/diffFracQuant

Apache License 2.0Apache-2.0

diffFracQuant

Notes: 9th June

  • After discussing the model with Guido (1st meeting in Trieste 9th June), we decided to alter the model to better account for the noise in the sup and pel models. Instead of directly inputting the raw counts into the model, we add latent variables (noiseless sup and pel counts) which we use in the sum to equal the total counts. The raw counts are then sampled from a poisson with gamma prior (i.e neg bin) on the noiseless latent variable. We can then learn three normalising factors: Tot, Sup and Pel.
  • Is the variance in the pellet higher than the supernatent?
  • Once the model is running we can then look into comparing this model to the original model and DESeq2.
  • The rest of 9th June was spent setting up the bifx server to run stan again as its been updated and I forgot how to!

10th June

  • Model is now running on bifx. However, it is not converging and so cannot reliably sample from it. Need to triple check that I have defined all the parameters correctly. Could the gamma priors on the latent counts be too restrictive? Means need to cover several orders of magnitude. Do we need training data that has multiple replicates in order to have any chance of converging? Do we really need a scale factor for tot? It's colinear and pointless.
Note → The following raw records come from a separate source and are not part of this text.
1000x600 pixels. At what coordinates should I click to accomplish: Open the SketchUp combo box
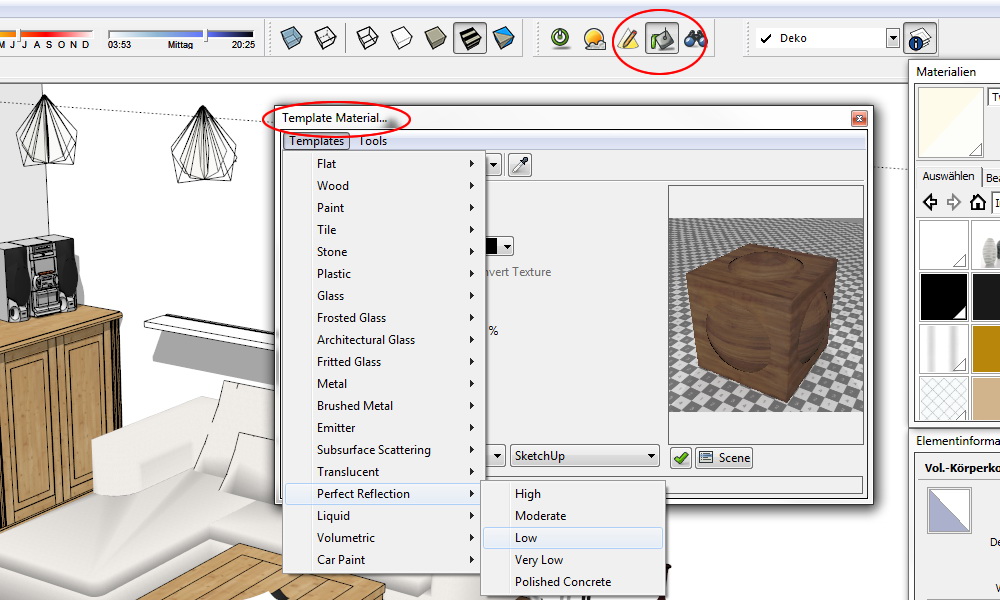click(584, 456)
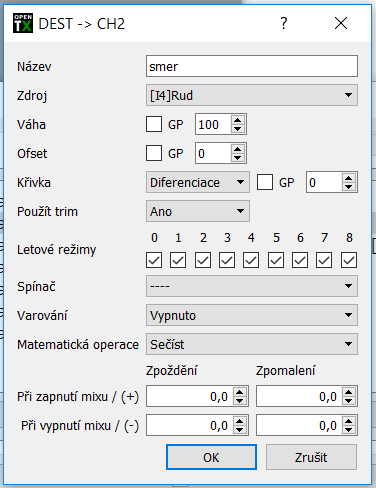Confirm the mix with OK button

tap(211, 457)
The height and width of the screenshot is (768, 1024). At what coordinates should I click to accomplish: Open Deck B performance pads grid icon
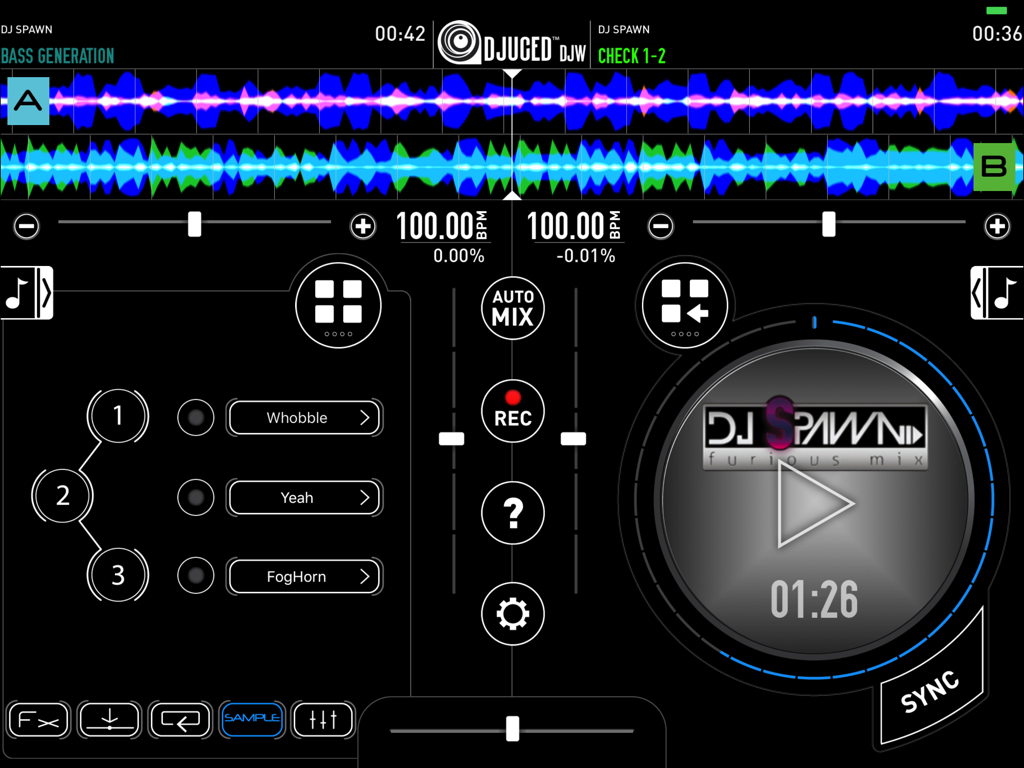[684, 305]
As long as pel and sup are comparable it doesn't matter about tot.
  • Changed gamma priors to lognorm and no change. Need to better examine latent counts in both regimes.
  • How do I set up the model to deal with replicates? Is tot count rep1 related to pel/sup rep1 or should I pair them with rep2/rep3 counts?
  • I ran to model only determining one scale factor (to avoid collinearity), but it didn't seem to have an effect.
  • I changes the simulated data and model so the I could input multiple replicates

22nd Jul

  • The bayesian model of differential fractionation successfully works on simulated datasets and gives fewer false positives and false negatives than DESeq2 and a basic ratio comparison
  • I have begun running the model on a experimental data set created by iserman et al (this work is contained in the iserman_dataset branch)
  • Further work to be completed: add linear terms to latent counts to predict condition/strain effects
  • scale factors are not correlating with total reads for the iserman dataset. Total and sup scale factors group together and pel counts cluster at a significantly higher value. I have changed the negative binomials to log_neg_bin as I think the scale factors are being warped by the selective behaviour (on highly expressed genes) in the pel counts. However, you cannot do a linear addition of pel_latent and sup_latent in log space. If I transform pel_latent and sup_latent to linear space to add them does that mean I have to account for the non_linear transformation in the log likelihood? But there is no inverse for this transformation so I can’t create a jacobian to do this transformation. Currently I leave the tot neg bin distribution (not logged) will this cause an issue?